Кладбище было на бугре, под березами, среди сухих колючих трав. Теснились оградки, крашенные бронзовой краской. Толпились кресты. На нескольких свежих могилах ярко краснели бумажные венки и черные ленты.
Могила матери была засыпана палой листвой, заросла сухой полынью. Из нее виднелся розовый камень с простым дубовым крестом. На камне он прочитал родное имя – Веронова Лариса Семеновна – и задохнулся от горькой сладости. Он сгреб руками листья, обнажив холмик. Там, в глубине, лежали легкие кости той, что его родила, кормила грудью, носила в сад с цветущим жасмином, читала чудесные сказки, растила, лелеяла, дарила красоту и любовь.
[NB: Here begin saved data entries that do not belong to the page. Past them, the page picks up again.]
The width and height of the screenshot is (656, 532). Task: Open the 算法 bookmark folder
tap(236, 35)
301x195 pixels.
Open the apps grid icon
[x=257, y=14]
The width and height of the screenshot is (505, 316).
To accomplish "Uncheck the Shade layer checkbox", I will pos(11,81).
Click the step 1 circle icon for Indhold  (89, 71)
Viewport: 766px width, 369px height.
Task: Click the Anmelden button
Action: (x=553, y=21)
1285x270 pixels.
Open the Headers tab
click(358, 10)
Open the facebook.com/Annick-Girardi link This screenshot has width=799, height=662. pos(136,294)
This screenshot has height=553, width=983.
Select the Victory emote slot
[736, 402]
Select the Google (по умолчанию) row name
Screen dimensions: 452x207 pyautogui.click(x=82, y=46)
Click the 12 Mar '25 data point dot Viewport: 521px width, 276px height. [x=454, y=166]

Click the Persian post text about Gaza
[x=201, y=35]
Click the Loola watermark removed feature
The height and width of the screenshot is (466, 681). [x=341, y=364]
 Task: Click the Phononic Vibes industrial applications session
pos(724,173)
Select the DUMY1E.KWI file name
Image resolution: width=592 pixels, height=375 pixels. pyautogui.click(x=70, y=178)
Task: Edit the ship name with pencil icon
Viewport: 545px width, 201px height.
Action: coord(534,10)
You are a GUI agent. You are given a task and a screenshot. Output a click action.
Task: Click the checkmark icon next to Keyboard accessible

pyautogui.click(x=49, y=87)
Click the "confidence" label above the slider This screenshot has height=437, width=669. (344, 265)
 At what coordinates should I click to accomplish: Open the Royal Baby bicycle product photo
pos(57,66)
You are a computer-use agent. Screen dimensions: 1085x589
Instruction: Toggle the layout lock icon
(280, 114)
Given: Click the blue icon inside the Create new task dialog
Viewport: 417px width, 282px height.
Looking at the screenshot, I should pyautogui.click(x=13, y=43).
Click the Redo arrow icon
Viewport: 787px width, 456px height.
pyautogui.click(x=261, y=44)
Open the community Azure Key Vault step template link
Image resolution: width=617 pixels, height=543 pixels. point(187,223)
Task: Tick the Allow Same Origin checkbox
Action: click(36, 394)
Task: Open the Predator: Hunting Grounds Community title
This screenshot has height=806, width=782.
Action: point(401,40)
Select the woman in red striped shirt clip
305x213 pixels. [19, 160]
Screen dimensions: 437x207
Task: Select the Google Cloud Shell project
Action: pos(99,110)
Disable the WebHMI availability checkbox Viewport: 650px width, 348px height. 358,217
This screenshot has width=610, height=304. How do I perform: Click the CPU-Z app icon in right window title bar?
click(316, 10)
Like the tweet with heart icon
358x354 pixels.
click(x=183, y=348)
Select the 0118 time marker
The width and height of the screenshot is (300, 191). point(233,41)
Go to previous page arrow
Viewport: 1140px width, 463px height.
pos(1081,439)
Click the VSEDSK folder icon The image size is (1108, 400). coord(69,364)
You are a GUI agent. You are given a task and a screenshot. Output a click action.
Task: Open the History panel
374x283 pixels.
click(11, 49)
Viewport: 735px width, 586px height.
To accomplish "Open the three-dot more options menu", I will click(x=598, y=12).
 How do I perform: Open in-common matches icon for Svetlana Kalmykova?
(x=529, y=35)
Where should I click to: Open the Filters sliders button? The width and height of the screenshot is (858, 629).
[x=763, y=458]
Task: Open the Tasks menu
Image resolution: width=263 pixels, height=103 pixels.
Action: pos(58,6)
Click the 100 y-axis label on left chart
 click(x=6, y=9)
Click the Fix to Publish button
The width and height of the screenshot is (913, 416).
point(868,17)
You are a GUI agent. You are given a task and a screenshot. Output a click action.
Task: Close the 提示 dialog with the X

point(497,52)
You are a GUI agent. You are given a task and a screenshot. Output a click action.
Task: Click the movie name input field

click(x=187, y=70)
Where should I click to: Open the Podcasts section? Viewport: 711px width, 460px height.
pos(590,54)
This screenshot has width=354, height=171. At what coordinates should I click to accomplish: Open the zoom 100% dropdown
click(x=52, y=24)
«Мама, что случилось со мной? Мама, спаси меня, милая!»
Сыпал дождь. На соседней могиле краснели красные матерчатые цветы. Веронов взывал к могиле. Но ответа не было. Мокрая земля безмолвствовала. Мать не откликалась.
«Мама, это я, твой сын! Мне плохо! Выйди ко мне!»
Могила молчала. Была пустой. Мать ушла из могилы. Не хотела встречаться с сыном.
«Мамочка, прости меня! Я грешник, чудовищный грешник! Я погибаю! Спаси!»